▸ Task to carry out
Swap "magnifier" for "magnifying glass" in the records below, from the line with "Image resolution: width=1024" up to and including the line with "pyautogui.click(x=1338, y=328)". Write out only those lines, with everything else left the same.

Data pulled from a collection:
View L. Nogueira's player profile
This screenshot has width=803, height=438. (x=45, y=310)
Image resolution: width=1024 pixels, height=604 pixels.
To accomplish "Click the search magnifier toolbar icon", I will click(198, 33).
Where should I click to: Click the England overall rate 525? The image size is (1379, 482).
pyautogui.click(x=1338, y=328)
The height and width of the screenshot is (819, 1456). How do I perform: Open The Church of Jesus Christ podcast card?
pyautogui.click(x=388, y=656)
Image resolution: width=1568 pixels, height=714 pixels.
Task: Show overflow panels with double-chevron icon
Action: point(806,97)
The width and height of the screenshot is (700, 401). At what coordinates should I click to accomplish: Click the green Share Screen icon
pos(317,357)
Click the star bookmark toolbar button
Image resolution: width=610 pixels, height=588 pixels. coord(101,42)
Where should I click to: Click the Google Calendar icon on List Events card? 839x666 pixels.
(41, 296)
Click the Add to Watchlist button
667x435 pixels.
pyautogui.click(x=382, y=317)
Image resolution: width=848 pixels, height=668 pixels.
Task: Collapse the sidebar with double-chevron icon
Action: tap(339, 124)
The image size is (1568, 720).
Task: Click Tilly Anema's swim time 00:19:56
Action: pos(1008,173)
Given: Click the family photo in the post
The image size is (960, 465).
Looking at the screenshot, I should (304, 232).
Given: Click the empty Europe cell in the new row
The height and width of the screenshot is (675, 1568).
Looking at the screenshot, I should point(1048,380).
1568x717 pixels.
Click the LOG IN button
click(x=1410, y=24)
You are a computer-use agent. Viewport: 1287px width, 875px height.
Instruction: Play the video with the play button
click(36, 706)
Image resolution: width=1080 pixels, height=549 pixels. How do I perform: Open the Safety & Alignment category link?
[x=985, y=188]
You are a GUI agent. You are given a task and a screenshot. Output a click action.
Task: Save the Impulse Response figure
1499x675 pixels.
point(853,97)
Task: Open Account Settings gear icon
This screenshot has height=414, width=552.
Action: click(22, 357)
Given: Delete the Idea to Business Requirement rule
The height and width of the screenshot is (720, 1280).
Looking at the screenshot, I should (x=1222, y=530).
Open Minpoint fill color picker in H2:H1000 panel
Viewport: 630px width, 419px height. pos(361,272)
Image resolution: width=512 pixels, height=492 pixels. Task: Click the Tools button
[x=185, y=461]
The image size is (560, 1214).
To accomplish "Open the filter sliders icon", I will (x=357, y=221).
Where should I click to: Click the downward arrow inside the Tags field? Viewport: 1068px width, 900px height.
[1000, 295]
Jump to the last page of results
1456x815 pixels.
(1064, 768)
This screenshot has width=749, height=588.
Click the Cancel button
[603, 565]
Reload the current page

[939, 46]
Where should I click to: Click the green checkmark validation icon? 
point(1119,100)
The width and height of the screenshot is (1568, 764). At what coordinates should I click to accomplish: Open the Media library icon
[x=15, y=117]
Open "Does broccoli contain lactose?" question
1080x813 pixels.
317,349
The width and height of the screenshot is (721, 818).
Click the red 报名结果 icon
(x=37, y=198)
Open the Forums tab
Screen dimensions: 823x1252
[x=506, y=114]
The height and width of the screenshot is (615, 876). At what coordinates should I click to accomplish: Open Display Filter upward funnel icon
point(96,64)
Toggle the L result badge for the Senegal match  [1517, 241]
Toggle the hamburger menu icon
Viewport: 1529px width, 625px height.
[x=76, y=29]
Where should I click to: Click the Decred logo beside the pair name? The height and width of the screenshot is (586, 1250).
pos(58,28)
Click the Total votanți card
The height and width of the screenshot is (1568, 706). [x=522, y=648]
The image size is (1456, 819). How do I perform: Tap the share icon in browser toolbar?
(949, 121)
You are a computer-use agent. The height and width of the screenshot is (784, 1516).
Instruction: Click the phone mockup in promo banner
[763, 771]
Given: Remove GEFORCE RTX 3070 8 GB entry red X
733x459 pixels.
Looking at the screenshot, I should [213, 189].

▸ Result for this exercise
Image resolution: width=1024 pixels, height=604 pixels.
To accomplish "Click the search magnifying glass toolbar icon", I will click(198, 33).
Where should I click to: Click the England overall rate 525? The image size is (1379, 482).
pyautogui.click(x=1338, y=328)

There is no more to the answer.